It seems that the incident was caused by an unsecured ElasticSearch server
As cybersecurity and digital forensics specialists from the International Institute of Cyber Security had assured, ElasticSearch servers, an Internet search technology, are about to become the new main source of massive data leaks.
The company most recently affected by security breaches on ElasticSearch servers is Sky Brazil, one of the largest pay television service providers in South America.
Fabio Castro, a specialist in digital forensics in Brazil, said that Sky Brazil left an ElasticSearch server exposed online for about ten days, possibly more. Castro says that at the end of November he discovered the server belonging to Sky Brazil, indexed by Shodan, the well-known search tool to track devices connected to the Internet.

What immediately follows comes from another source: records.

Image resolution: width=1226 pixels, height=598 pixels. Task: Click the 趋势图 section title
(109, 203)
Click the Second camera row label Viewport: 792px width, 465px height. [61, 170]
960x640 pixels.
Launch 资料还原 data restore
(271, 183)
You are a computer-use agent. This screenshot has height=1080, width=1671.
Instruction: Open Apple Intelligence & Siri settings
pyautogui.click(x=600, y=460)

Although initially the specialist did not know to whom the unprotected server (which could be accessed from two different IP addresses) belonged, when investigating the leaked information it was possible to infer the identity of the owners of the server. The digital forensics specialist mentions that the server stored records and API data that belonged to Sky Brazil. In total, Castro found 28.7 GB of login files and a 429.1 GB of API data.
Among the leaked data, the expert mentions, personal information files of over 32 million residential and commercial clients were found. Personal data includes names, addresses and phone numbers, birth dates, billing details, and encrypted passwords, as reported by Castro.

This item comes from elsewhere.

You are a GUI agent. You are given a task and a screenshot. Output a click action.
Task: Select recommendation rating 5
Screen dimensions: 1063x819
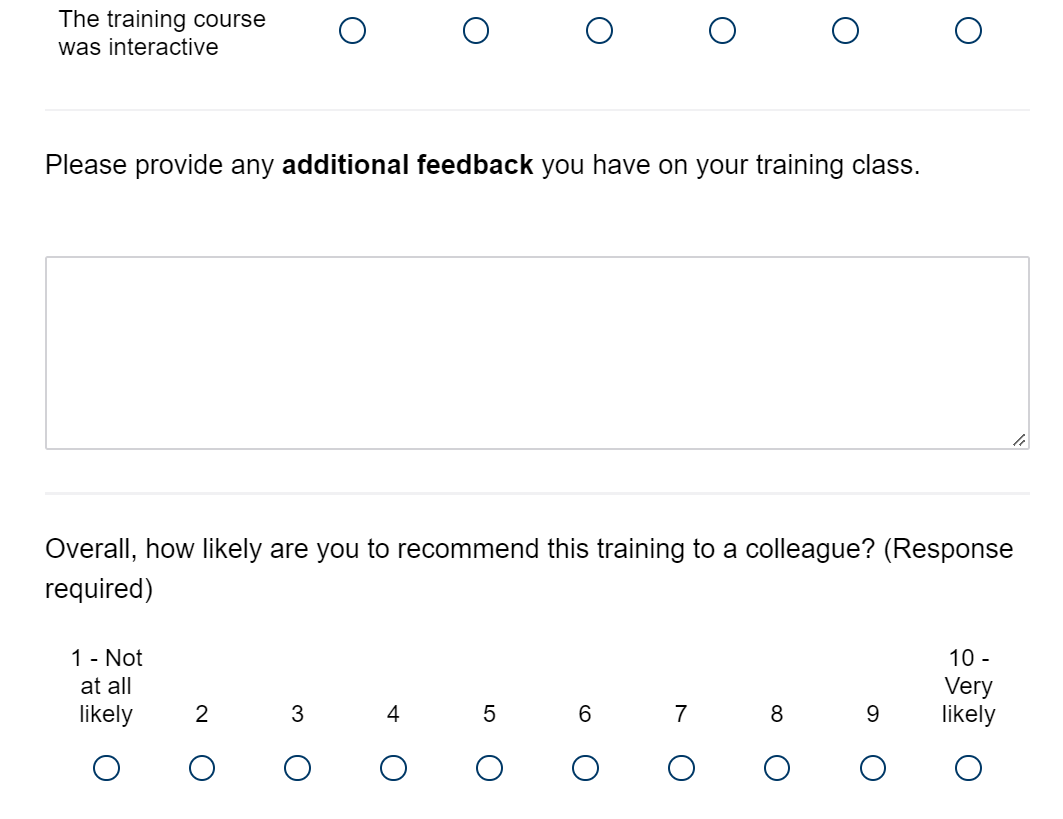click(489, 768)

Castro mentions that he discovered the server last week, but has reason to believe that it may have been indexed by Shodan since mid-October at least. The specialist reports that he informed the company about this massive leak last week. Although the company has not communicated directly with Castro, he claims that the server was secured on Monday morning, Brazil time. In this way, the company expects to restrict access to this information from external users.
In the worst possible scenario, some malicious actor could have gotten the data from Sky Brazil, which could be very useful in online fraudulent campaigns (such as the known spear phishing attack). As it contains sensitive information of affected users, a campaign of this class is more likely to infect users with malware or obtain more sensitive details, such as login credentials or financial data.

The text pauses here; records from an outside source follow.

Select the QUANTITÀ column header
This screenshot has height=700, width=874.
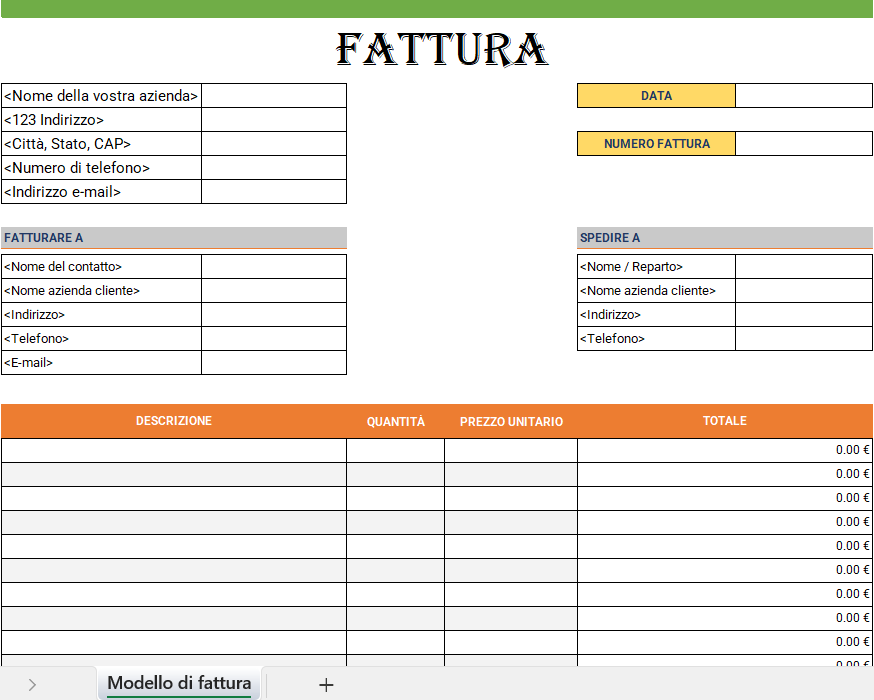coord(394,421)
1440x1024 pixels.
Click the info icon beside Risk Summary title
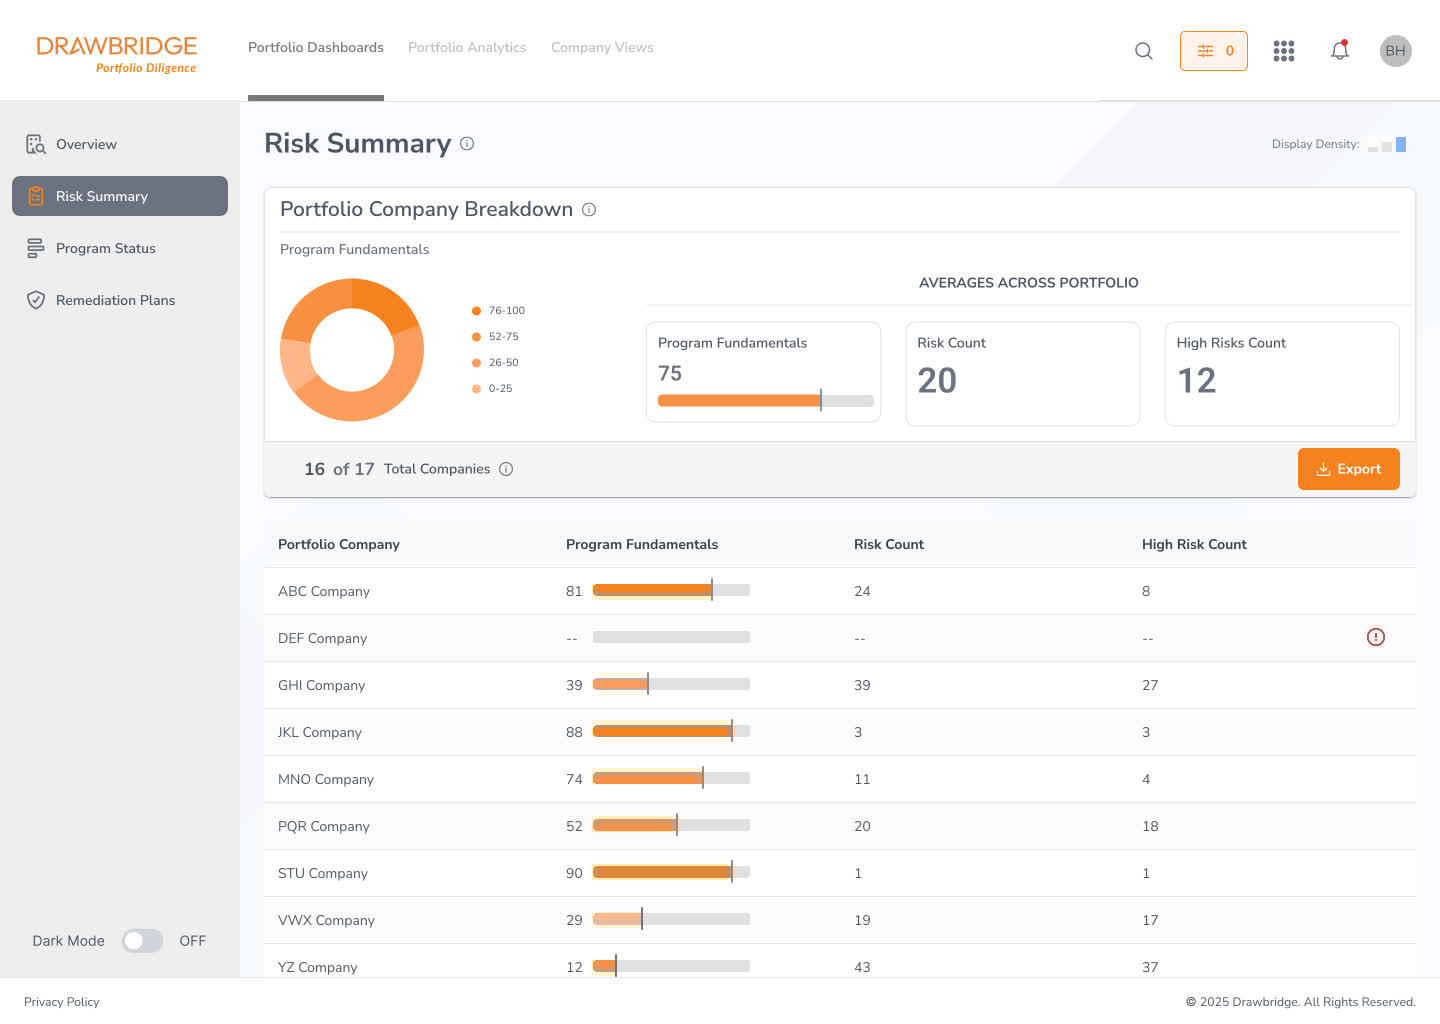click(467, 144)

This is not the first time that a Brazilian organization leaves an ElasticShare server exposed. A few weeks ago, the Sao Paulo Federation of Industries exposed personal information about 24 million people online.
According to experts in digital forensics, the main reason for these massive data leaks is that the administrators of ElasticShare servers do not configure the passwords of their servers, which are later exposed on the Internet, where any user with no specific knowledge can access, copy or download any information stored in cache.